Among the report's findings and conclusions:

He is the most frequent dissenter on the Third Circuit, and the overwhelming majority of his dissents favor a right-wing perspective.

In civil rights cases where the Third Circuit was divided, Alito has advocated positions detrimental to civil rights 85 percent of the time.

Throughout his career, Judge Alito has shown a strong predilection to concentrate power in the executive branch and the President, eroding governmental checks and balances and diminishing the rights of private citizens.

As a government lawyer and a federal judge, Judge Alito has consistently failed to protect civil rights. He has said he disagrees with historic Supreme Court decisions articulating the 'one person - one vote' principle.

His ultraconservative ideology would undermine an enormous range of laws Americans rely on, including civil rights protections, health and safety standards in the workplace, regulations protecting air and water quality, and even the Social Security, Medicare and Medicaid programs.
More than his colleagues on the Third Circuit, Judge Alito has sided with corporations and government entities accused of discrimination. Several analyses of his record by academics and the news media indicate that he consistently sides with powerful entities against individuals.

*The Lawyers Guild said that Judge Alito's previous judicial decisions and published statements demonstrate that his presence on the Supreme Court will not benefit ordinary Americans. With respect to personal liberty, Alito takes an extremely narrow view of what the Constitution protects, as reflected in his opinion sanctioning the strip search without a warrant of a ten-year old girl. With respect to religious freedom, he has not insisted upon the separation of church and state, as required by the First Amendment. With respect to the regulation of dangerous industries, he ruled that Congress does not have the authority to make the possession of machine guns illegal. With respect to labor, he ruled that despite a Congressional statute authorizing it, state workers had no ability to sue for unpaid sick leave. With respect to the environment, he made it more difficult to sue polluters under the Clean Water Act. With respect to employment discrimination, Alito favors rules that make it more difficult for women and minorities to sue. With respect to corporate power, he has ruled against anti-trust remedies. With respect to one person – one vote, Alito has said that he disagrees with Reynolds v. Sims, a leading case establishing this principle.

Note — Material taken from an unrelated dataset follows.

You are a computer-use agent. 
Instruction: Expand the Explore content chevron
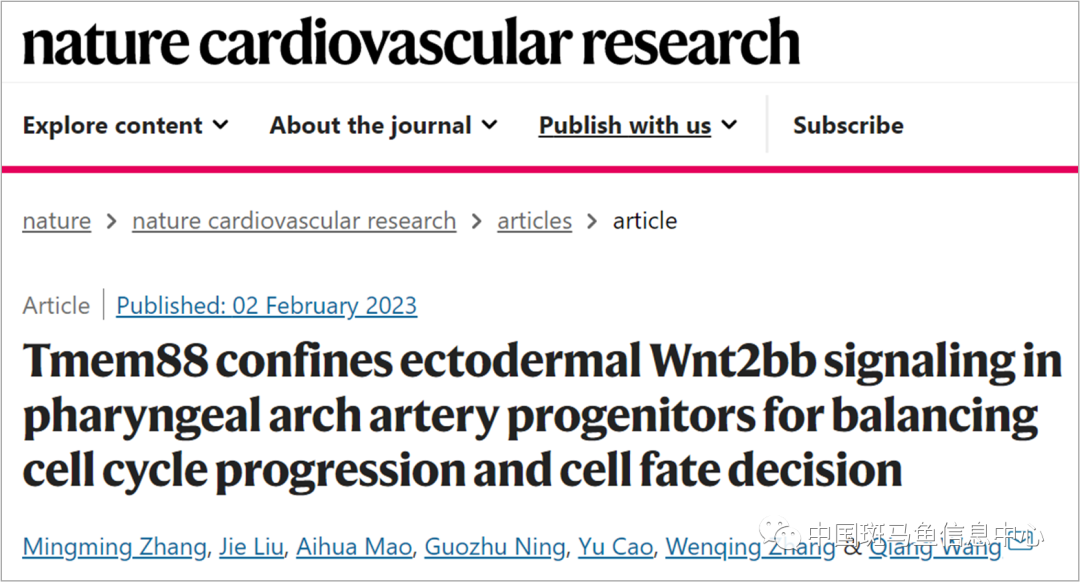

Michael Avery, President of the Guild, declared, "We are particularly concerned that Samuel Alito will not impose necessary limits on presidential power and insist upon the checks and balances required by the Constitution. His long membership in the Federalist Society and his writings demonstrate that he believes in the Imperial Presidency, which is unfortunately what George W. Bush has been trying to create." Avery noted that, "Appointing such a person to the Supreme Court is a terrible risk at a time when the President is asserting an unprecedented ability to act outside the Constitution and contrary to the wishes of the other branches, as demonstrated by the illegal electronic surveillance he has admitted authorizing." The Guild noted that, as documented by the Alliance for Justice, Alito has been extraordinarily deferential to the exercise of power by the executive branch and government officials.